Today, this chronic lung disorder affects an estimated 7 million youngsters. It’s the third leading cause of hospitalizations among children under the age of 15, and it’s responsible for 14 million lost school days every year, according to the American Lung Association. What’s more, asthma can cause discomfort, it can prevent kids from playing with others, and if it disturbs sleep it may lead to poorer performance in school, Dr. Edelman says.
There’s no cure for asthma, but it can be managed and treated, and children with asthma can lead healthy lives. Keep reading to learn more about childhood asthma and what teachers and schools can do to help their students manage it.
Identify students with asthma: At the beginning of the school year, ask students and/or parents if asthma is a concern. They'll likely notify you without your having to ask, but if their asthma is well-controlled they may forget to mention it.

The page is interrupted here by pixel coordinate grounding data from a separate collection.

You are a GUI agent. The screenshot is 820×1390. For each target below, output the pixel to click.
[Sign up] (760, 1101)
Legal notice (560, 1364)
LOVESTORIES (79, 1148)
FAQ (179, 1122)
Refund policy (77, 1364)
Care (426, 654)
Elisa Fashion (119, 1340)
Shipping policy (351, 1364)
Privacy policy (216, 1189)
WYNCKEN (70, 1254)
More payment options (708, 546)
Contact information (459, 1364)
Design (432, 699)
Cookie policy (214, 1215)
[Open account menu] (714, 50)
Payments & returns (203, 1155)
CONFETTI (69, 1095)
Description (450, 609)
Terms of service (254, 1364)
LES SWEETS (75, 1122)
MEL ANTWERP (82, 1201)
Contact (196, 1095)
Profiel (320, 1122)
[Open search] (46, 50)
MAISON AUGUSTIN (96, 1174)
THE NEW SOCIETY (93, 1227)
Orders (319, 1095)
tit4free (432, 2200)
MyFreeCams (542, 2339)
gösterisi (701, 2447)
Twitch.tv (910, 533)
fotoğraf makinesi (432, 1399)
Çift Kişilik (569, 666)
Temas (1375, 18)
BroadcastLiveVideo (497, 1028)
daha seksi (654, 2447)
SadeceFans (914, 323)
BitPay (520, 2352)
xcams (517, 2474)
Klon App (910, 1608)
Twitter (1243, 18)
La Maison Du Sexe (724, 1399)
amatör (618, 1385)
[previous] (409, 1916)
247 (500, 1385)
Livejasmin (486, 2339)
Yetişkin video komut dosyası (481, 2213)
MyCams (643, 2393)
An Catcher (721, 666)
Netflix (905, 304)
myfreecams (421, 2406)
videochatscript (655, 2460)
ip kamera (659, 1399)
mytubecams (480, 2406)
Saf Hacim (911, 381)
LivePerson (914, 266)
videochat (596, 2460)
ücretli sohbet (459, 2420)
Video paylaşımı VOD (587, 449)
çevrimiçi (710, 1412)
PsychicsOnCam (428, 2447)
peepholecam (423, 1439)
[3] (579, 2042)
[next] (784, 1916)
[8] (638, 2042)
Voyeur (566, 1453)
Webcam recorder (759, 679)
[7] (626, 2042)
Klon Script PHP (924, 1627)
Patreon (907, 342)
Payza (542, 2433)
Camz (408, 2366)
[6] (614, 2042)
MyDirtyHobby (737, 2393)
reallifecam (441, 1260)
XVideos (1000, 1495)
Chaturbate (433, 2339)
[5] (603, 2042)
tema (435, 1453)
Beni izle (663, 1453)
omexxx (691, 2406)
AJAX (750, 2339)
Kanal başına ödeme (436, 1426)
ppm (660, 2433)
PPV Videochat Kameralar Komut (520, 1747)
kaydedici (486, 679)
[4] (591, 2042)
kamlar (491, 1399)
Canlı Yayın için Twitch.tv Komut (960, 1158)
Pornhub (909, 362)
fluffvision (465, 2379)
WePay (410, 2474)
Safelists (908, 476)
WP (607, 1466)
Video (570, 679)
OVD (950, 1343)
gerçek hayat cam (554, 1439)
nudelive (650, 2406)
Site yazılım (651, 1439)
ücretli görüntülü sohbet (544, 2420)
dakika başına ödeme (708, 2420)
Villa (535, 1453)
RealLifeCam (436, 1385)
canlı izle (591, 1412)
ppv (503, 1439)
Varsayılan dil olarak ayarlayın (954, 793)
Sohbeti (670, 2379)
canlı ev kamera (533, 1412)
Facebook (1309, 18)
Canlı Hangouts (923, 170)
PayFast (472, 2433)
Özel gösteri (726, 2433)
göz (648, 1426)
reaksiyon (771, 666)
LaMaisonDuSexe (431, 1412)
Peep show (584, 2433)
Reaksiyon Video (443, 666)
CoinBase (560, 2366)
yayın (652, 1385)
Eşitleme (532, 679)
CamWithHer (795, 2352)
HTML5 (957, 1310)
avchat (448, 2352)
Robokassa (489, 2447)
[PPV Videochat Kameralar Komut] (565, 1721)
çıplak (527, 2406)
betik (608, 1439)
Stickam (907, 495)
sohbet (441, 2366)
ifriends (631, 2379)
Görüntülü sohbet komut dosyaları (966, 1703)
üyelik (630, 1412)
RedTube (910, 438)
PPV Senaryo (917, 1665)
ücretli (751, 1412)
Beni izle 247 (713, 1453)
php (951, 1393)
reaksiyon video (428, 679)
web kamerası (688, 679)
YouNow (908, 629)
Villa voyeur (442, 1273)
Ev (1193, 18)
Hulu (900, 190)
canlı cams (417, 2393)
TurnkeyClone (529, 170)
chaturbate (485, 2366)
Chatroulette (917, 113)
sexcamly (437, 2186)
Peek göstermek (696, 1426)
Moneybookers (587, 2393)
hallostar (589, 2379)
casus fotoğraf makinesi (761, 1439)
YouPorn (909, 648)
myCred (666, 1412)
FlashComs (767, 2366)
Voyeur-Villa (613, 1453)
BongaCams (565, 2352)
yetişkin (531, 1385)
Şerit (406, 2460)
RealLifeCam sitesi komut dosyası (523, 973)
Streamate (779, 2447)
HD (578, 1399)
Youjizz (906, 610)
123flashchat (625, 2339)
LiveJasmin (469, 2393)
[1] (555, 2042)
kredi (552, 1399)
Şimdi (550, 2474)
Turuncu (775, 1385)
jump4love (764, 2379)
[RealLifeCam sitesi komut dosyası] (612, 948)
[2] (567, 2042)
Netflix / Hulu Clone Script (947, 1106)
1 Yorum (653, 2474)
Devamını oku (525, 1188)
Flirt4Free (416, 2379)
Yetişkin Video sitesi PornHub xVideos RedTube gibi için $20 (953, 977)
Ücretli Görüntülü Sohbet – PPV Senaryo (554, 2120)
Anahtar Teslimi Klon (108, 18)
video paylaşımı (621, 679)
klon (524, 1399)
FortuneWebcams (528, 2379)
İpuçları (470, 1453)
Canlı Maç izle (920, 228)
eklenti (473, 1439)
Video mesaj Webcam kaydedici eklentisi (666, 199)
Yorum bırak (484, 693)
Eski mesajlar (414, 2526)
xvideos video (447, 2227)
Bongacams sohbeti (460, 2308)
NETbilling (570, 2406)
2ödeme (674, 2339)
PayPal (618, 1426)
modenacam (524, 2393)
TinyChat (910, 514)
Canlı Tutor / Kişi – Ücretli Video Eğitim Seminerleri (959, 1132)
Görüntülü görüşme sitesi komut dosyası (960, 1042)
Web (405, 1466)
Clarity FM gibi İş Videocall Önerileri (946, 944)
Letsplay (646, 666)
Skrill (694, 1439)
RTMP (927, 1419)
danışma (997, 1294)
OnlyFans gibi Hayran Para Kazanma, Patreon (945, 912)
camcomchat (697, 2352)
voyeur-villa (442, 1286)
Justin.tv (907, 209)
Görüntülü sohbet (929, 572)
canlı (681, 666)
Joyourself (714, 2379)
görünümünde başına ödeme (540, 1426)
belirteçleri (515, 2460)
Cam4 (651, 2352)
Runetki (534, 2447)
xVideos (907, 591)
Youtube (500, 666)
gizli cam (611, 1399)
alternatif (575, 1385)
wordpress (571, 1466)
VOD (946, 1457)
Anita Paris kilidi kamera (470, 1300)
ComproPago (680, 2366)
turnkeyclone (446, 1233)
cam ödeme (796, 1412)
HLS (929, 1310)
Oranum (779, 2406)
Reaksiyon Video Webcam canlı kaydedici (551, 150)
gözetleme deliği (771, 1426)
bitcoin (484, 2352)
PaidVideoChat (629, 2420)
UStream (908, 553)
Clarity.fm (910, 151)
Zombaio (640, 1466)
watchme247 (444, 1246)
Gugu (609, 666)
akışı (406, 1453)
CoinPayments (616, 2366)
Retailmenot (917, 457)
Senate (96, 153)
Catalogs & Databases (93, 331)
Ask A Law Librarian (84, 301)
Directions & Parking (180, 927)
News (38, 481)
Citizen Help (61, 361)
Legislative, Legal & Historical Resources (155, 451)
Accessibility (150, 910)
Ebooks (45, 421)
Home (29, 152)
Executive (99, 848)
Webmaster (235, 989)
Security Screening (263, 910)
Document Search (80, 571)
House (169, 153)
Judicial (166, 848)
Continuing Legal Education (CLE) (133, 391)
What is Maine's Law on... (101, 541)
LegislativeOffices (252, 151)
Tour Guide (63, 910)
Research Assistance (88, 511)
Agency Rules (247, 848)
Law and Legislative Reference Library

Know the symptoms of asthma: The symptoms of asthma can differ from child to child, but generally include shortness of breath, wheezing, continual coughing and difficulty exercising. Dr. Edelman says unexplained anxiety in young kids also can be a sign of asthma.
Brush up on your asthma emergency skills: Most children with asthma have a mild or moderate form of the disease, but a life-threatening asthma episode can happen to anyone with the disorder—and it can come on suddenly. That’s why it’s important for your school to have an asthma emergency plan, which can help you respond to an asthma emergency quickly and calmly. The American Lung Association offers in-service training on responding to asthma emergencies. Related resources and information also are available at lungusa.org.
Maintain an asthma friendly environment: Dr. Edelman says schools should strive to maintain an asthma friendly environment. While there are several component to this, one of the biggest is indoor air quality. Poor air quality can be a concern for schools, especially if the facilities are older. Poorly ventilated exhaust from school buses and parking lots also can contribute to air quality problems. As part of its Asthma-Friendly Schools Initiative, the American Lung Association offers a free toolkit for schools, which includes information about improving indoor air quality, among other steps teachers and schools can take to help their students manage their asthma.